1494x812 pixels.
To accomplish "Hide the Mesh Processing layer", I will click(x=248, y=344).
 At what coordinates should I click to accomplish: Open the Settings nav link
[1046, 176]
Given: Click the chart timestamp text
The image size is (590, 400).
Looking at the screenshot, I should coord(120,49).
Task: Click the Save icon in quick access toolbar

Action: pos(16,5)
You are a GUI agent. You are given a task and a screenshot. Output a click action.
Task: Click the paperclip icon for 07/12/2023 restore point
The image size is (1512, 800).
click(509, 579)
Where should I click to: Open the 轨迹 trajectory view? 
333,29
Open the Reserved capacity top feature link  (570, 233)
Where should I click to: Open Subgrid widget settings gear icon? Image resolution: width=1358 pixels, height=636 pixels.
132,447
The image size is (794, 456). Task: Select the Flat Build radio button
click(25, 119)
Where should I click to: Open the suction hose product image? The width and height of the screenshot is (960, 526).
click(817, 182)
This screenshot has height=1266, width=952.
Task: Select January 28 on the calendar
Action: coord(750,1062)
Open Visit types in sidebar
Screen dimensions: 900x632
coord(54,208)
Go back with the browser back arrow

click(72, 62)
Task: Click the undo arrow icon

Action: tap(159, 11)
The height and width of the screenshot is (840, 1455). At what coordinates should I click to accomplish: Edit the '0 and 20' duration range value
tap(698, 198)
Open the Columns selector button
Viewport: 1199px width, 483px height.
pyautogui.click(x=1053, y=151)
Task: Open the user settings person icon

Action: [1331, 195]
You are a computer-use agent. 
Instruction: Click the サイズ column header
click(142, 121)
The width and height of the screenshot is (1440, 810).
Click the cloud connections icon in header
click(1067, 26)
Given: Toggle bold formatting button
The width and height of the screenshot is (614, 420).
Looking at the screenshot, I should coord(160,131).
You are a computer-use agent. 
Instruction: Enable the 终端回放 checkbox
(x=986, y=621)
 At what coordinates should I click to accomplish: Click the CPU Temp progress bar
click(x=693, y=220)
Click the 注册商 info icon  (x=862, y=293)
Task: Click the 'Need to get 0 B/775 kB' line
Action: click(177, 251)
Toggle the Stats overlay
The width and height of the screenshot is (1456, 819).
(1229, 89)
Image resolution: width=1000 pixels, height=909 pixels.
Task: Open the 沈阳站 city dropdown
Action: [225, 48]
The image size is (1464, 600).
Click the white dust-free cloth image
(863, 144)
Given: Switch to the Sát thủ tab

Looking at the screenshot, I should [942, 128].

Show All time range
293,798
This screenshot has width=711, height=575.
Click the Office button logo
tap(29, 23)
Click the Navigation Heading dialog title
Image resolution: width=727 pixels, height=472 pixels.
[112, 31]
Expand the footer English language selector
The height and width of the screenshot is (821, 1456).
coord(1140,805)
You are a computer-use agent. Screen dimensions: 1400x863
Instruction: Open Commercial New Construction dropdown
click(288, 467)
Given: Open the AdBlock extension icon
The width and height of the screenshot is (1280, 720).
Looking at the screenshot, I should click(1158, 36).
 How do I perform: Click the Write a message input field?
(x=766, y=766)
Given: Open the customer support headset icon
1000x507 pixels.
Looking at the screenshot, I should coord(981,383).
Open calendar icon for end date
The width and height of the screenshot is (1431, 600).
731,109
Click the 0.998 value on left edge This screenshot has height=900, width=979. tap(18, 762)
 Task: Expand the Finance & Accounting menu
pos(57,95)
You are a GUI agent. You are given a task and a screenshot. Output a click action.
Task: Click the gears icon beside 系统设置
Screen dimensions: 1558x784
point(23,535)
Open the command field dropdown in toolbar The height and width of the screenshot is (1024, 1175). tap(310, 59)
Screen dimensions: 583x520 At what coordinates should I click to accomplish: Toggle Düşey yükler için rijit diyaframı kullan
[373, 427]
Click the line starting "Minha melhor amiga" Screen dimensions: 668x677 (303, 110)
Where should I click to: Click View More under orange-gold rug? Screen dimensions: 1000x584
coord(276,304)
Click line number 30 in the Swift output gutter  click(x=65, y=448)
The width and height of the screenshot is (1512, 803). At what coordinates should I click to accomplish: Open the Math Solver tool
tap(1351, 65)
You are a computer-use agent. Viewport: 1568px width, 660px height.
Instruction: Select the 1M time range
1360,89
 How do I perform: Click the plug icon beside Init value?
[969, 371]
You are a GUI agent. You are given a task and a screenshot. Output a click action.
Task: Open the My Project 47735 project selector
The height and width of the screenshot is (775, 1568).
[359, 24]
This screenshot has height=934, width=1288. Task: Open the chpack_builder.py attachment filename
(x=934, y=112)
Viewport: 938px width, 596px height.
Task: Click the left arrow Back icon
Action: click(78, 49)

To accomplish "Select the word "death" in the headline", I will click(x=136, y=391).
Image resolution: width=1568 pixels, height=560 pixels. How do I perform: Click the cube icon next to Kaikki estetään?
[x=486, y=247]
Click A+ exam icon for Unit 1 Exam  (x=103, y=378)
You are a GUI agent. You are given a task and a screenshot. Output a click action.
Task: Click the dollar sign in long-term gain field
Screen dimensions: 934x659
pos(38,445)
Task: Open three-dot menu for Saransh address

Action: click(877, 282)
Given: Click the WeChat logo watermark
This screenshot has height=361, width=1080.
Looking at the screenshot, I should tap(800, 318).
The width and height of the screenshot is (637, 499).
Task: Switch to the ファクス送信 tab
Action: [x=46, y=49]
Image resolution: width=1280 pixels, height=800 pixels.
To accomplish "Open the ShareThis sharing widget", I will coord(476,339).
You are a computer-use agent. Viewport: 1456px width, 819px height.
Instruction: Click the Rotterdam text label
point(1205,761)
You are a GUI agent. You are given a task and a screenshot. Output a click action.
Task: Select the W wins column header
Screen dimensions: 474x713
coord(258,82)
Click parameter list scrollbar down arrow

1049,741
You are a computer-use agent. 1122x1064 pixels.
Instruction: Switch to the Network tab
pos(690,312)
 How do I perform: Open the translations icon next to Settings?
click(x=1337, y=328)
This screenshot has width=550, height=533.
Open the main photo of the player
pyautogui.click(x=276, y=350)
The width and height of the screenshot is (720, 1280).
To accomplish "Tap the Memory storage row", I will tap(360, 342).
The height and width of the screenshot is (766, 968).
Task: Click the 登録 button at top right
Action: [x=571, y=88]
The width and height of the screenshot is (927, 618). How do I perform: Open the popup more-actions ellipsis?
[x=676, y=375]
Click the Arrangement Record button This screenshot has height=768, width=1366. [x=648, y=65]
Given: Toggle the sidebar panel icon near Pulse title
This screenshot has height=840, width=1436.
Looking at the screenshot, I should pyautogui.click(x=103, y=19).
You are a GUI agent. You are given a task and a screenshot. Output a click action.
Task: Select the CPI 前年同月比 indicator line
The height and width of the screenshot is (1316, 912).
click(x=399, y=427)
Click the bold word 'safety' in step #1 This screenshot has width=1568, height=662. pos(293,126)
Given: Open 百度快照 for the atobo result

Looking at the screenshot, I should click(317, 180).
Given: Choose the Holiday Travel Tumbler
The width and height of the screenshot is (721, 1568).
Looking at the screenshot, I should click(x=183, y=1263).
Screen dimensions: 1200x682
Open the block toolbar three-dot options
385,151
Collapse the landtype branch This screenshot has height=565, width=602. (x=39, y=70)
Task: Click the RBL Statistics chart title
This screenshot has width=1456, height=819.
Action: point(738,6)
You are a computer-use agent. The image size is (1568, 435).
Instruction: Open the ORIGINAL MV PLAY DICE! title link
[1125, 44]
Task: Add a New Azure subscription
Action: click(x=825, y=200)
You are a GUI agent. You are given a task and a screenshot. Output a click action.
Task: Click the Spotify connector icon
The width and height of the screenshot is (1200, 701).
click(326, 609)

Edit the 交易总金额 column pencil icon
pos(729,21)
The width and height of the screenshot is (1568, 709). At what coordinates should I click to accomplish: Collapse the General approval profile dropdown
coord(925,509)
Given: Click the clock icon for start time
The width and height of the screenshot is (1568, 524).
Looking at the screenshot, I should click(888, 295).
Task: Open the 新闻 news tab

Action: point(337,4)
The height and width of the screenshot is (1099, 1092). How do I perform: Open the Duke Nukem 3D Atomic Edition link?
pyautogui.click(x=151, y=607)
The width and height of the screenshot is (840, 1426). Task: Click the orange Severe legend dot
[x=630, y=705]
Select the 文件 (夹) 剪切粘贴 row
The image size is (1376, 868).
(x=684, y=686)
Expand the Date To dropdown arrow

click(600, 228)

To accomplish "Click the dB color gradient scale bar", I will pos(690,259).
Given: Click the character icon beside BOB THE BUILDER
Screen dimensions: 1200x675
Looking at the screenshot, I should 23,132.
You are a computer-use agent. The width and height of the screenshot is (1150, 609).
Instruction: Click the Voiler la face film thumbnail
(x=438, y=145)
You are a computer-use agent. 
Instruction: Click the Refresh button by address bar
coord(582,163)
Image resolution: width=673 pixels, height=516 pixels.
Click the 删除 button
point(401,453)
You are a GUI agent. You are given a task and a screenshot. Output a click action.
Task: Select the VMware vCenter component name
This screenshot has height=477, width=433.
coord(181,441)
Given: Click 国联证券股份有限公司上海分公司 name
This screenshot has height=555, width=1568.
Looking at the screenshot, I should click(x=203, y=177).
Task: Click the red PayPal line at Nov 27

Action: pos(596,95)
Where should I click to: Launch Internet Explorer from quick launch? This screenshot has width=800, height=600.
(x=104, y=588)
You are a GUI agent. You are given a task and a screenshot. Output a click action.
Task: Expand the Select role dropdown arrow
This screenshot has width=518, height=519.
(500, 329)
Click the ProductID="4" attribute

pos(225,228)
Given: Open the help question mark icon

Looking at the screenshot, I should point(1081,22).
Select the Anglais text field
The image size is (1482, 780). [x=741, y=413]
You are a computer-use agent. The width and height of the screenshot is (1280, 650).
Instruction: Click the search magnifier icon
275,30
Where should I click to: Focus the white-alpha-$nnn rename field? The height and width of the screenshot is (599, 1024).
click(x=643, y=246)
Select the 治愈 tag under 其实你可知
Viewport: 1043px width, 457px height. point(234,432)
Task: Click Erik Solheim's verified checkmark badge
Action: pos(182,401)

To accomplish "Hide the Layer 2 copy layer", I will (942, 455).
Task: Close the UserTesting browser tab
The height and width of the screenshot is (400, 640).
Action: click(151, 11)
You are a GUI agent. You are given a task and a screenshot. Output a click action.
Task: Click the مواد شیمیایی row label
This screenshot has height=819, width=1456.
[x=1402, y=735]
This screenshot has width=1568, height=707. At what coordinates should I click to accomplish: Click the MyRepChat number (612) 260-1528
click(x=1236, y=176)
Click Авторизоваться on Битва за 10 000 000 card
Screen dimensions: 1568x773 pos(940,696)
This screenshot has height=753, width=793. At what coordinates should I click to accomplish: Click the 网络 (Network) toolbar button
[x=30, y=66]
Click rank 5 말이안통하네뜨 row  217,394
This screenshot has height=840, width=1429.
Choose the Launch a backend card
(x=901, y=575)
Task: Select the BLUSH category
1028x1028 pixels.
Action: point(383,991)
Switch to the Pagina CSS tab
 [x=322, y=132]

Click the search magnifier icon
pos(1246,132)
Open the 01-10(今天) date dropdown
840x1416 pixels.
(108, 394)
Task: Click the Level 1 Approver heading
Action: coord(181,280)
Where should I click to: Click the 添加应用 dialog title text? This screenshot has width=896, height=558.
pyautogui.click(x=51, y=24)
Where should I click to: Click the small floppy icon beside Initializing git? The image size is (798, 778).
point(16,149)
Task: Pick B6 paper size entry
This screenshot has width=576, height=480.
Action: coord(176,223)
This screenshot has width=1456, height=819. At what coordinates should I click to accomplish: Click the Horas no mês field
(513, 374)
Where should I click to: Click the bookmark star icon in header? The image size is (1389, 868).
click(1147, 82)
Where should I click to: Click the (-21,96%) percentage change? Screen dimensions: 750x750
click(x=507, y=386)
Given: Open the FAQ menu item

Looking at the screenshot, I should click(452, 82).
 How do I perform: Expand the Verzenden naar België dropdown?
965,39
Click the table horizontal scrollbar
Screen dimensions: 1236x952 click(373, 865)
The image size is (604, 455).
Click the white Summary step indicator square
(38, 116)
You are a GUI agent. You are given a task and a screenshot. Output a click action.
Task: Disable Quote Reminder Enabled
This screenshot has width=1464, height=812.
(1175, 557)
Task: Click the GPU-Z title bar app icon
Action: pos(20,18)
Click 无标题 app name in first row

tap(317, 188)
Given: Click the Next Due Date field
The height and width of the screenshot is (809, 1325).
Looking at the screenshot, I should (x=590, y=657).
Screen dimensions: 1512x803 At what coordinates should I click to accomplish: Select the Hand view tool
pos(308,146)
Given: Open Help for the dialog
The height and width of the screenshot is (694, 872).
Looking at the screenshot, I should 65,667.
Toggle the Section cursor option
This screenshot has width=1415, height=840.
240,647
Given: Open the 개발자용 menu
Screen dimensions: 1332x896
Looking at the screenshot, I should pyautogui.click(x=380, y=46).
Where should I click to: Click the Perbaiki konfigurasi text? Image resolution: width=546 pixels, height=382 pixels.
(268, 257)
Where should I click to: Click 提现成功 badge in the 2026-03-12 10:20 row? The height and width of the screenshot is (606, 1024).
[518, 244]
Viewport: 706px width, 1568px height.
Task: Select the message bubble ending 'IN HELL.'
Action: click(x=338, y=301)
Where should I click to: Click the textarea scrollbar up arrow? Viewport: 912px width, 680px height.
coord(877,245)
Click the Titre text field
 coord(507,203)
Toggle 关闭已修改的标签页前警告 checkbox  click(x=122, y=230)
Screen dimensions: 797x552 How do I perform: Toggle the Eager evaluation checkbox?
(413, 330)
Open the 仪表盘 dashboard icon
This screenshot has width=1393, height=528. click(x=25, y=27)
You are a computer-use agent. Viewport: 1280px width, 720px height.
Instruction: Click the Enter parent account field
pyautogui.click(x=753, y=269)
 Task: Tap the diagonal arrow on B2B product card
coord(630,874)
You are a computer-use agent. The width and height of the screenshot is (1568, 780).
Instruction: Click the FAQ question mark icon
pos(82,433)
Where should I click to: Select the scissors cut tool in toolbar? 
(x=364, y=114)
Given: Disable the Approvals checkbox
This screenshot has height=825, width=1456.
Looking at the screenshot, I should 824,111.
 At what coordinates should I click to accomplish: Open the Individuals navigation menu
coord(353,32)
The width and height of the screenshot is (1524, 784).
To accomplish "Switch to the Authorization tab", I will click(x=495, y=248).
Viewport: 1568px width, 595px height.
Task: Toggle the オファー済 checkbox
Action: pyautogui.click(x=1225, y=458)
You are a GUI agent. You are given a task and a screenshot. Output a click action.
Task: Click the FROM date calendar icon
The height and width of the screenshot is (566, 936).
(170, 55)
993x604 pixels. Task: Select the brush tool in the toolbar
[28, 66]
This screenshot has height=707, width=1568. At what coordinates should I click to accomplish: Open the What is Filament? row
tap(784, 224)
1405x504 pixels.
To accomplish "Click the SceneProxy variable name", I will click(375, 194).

--------------------------------------------------

## [INSTRUCTIONS FOR THE TASK]
Count the lines in the rows above that contain the string "three", with case counting, and reply with only that number.

## [REPLY]
2